Task statement
Write out every entry exactly as it stands.

◆ ◆ ◆

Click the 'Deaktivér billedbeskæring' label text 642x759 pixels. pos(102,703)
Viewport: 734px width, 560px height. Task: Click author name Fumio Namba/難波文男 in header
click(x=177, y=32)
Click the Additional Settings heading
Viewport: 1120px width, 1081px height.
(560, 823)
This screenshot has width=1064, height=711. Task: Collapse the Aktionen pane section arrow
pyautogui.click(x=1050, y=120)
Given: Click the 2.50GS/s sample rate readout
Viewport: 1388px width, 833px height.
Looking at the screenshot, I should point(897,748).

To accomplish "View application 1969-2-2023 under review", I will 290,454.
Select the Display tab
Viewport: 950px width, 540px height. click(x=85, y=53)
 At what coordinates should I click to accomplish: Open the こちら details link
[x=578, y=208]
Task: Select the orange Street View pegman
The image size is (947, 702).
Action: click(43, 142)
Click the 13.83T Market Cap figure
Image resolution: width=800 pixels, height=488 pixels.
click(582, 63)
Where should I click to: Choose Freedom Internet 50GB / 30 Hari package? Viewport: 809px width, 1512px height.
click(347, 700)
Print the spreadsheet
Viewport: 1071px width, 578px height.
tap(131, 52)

◆ ◆ ◆

Task output
Click the 'Deaktivér billedbeskæring' label text 642x759 pixels. pos(102,703)
Viewport: 734px width, 560px height. Task: Click author name Fumio Namba/難波文男 in header
click(x=177, y=32)
Click the Additional Settings heading
Viewport: 1120px width, 1081px height.
(560, 823)
This screenshot has width=1064, height=711. Task: Collapse the Aktionen pane section arrow
pyautogui.click(x=1050, y=120)
Given: Click the 2.50GS/s sample rate readout
Viewport: 1388px width, 833px height.
Looking at the screenshot, I should point(897,748).

To accomplish "View application 1969-2-2023 under review", I will 290,454.
Select the Display tab
Viewport: 950px width, 540px height. click(x=85, y=53)
 At what coordinates should I click to accomplish: Open the こちら details link
[x=578, y=208]
Task: Select the orange Street View pegman
The image size is (947, 702).
Action: click(43, 142)
Click the 13.83T Market Cap figure
Image resolution: width=800 pixels, height=488 pixels.
click(582, 63)
Where should I click to: Choose Freedom Internet 50GB / 30 Hari package? Viewport: 809px width, 1512px height.
click(347, 700)
Print the spreadsheet
Viewport: 1071px width, 578px height.
tap(131, 52)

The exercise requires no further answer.